(Stored items from a collection)

--------

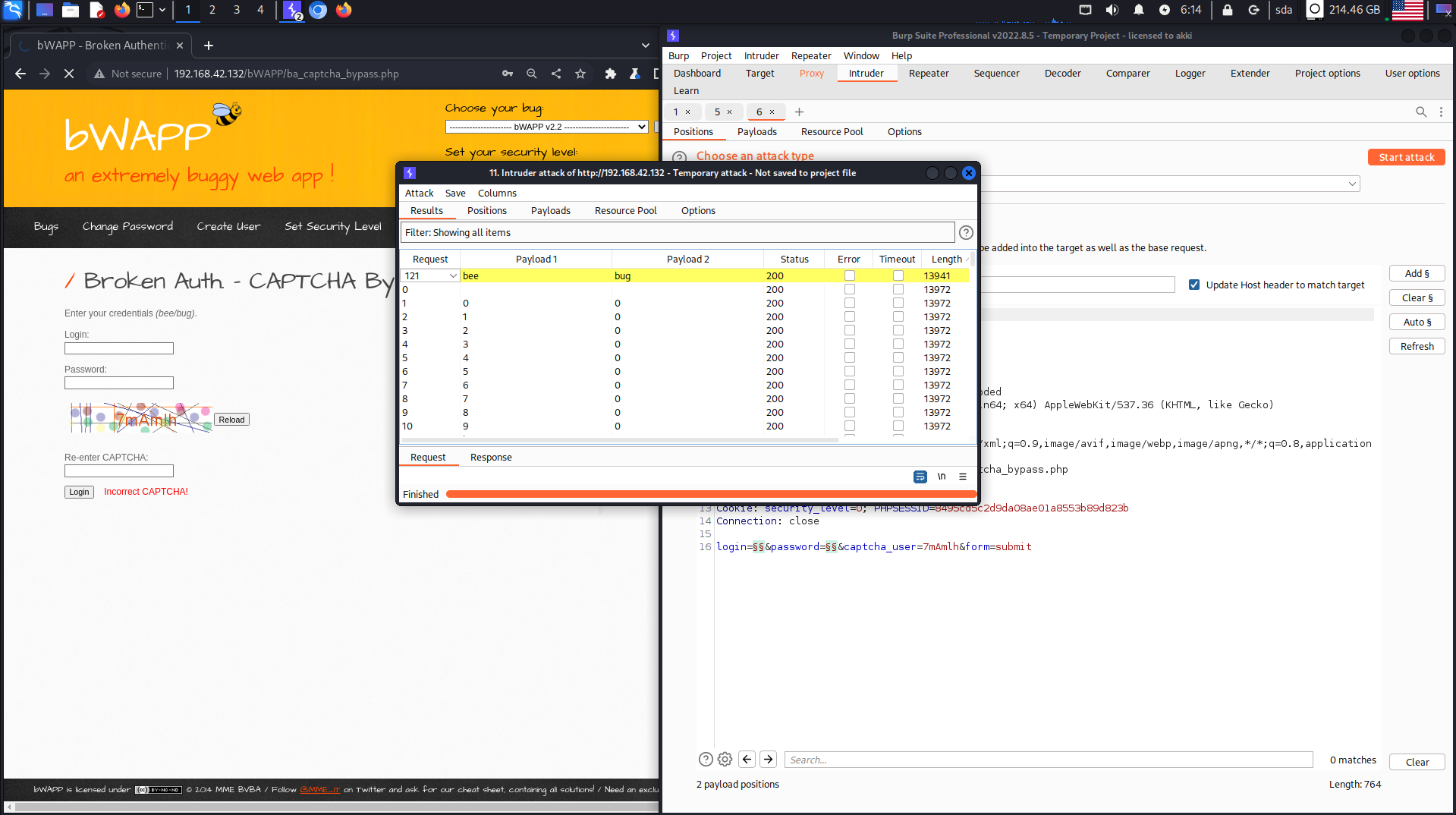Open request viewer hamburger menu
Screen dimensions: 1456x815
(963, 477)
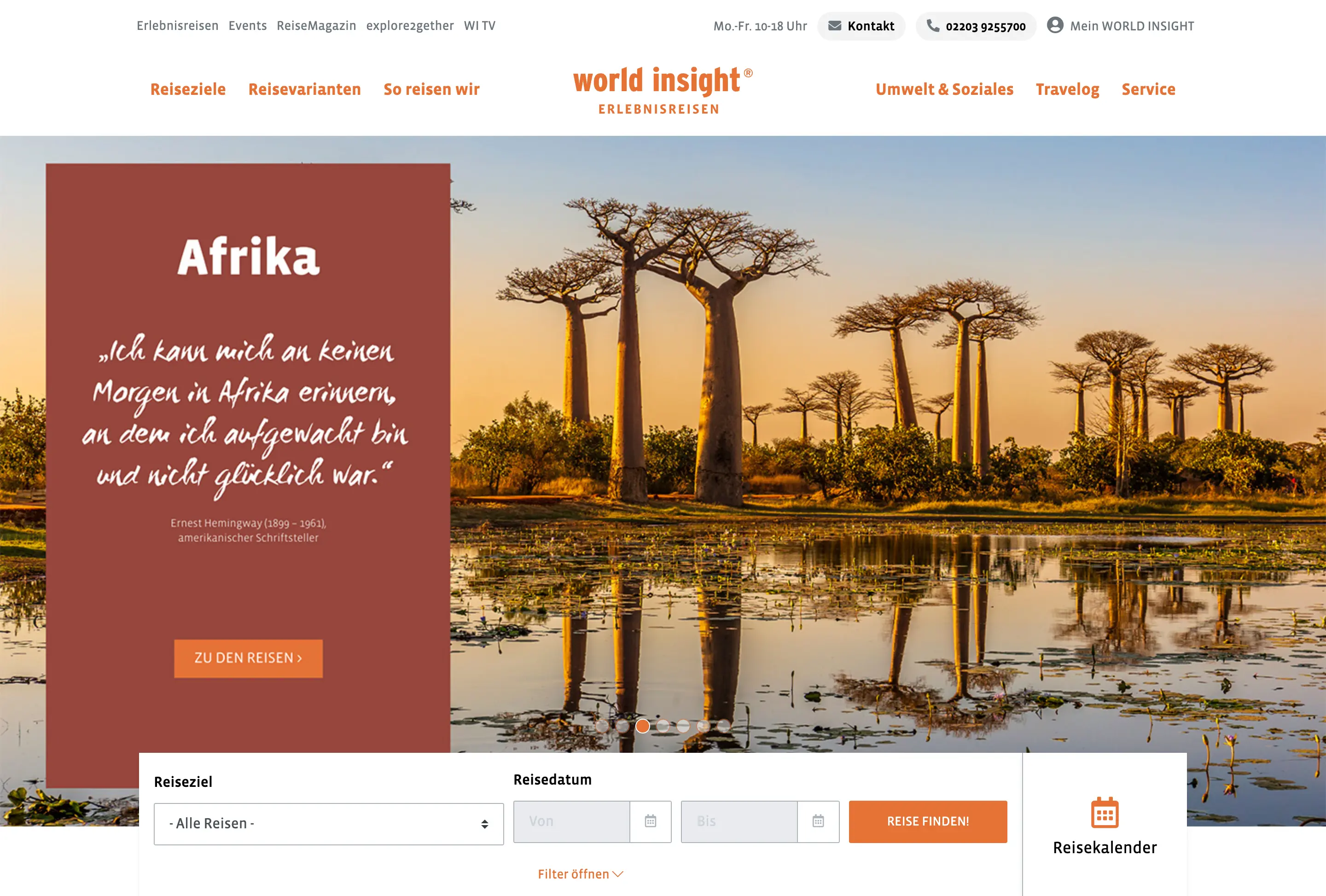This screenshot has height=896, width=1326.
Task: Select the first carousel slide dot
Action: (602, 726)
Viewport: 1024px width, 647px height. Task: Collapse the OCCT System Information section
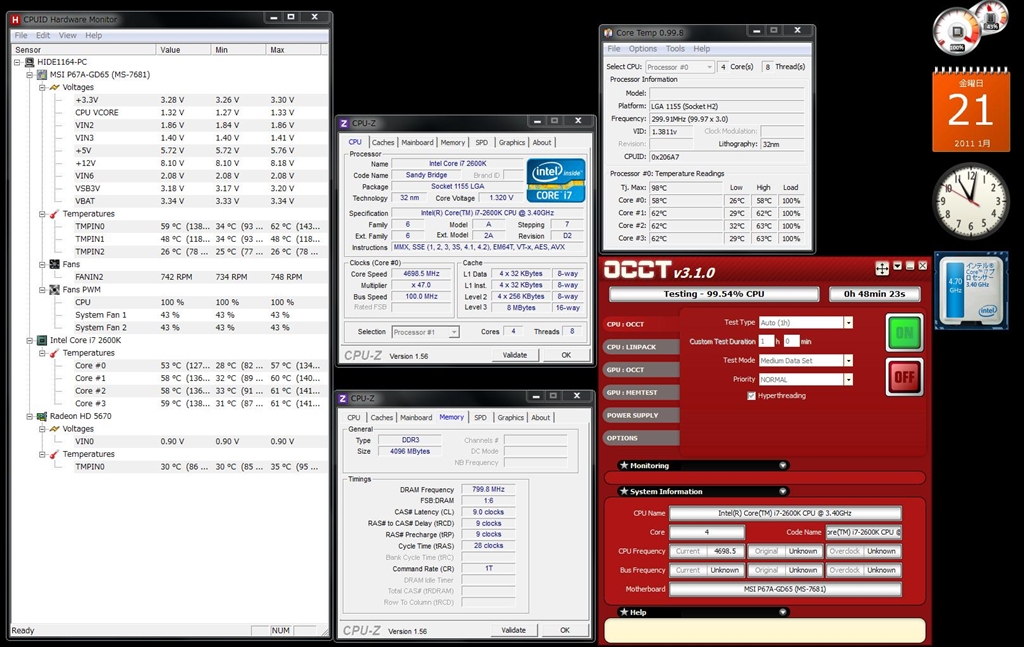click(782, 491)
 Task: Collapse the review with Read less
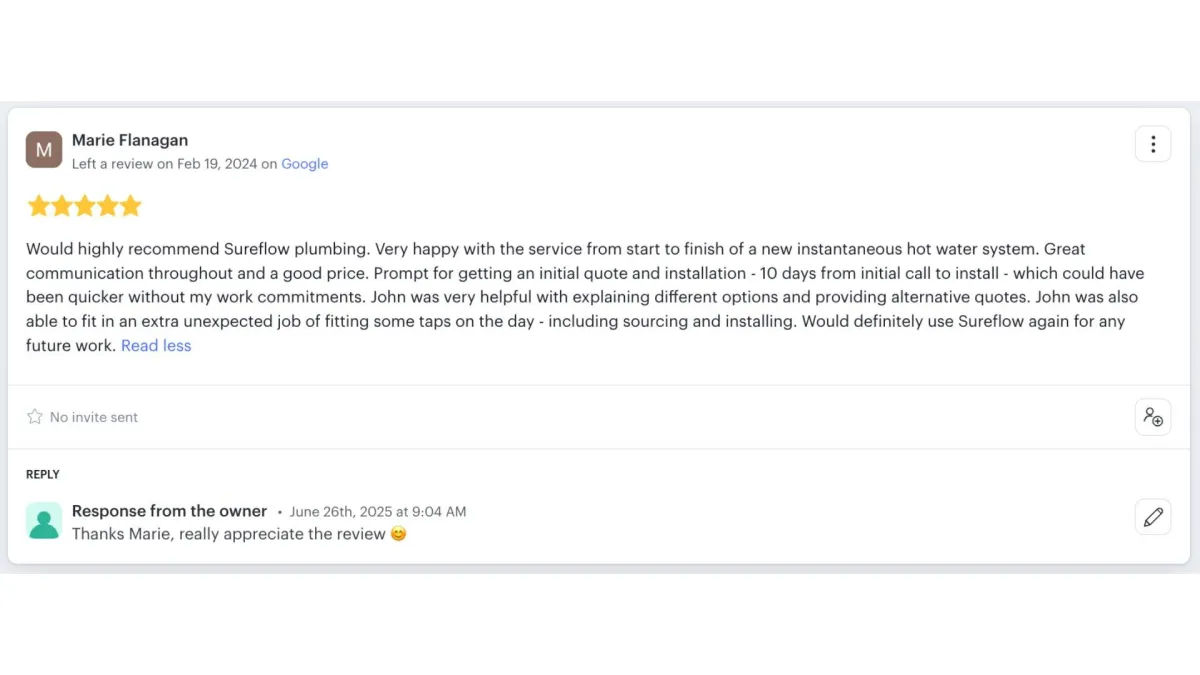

--------

# Instructions to follow
Edit the rows above so that each "Collapse" becomes "Hide", leaving everything else unchanged, and omit the pictures from your answer.

# Finished task
Open request viewer hamburger menu
Screen dimensions: 1456x815
(963, 477)
This screenshot has height=896, width=1326.
Task: Select the first carousel slide dot
Action: (602, 726)
Viewport: 1024px width, 647px height. Task: Hide the OCCT System Information section
click(782, 491)
 Task: Hide the review with Read less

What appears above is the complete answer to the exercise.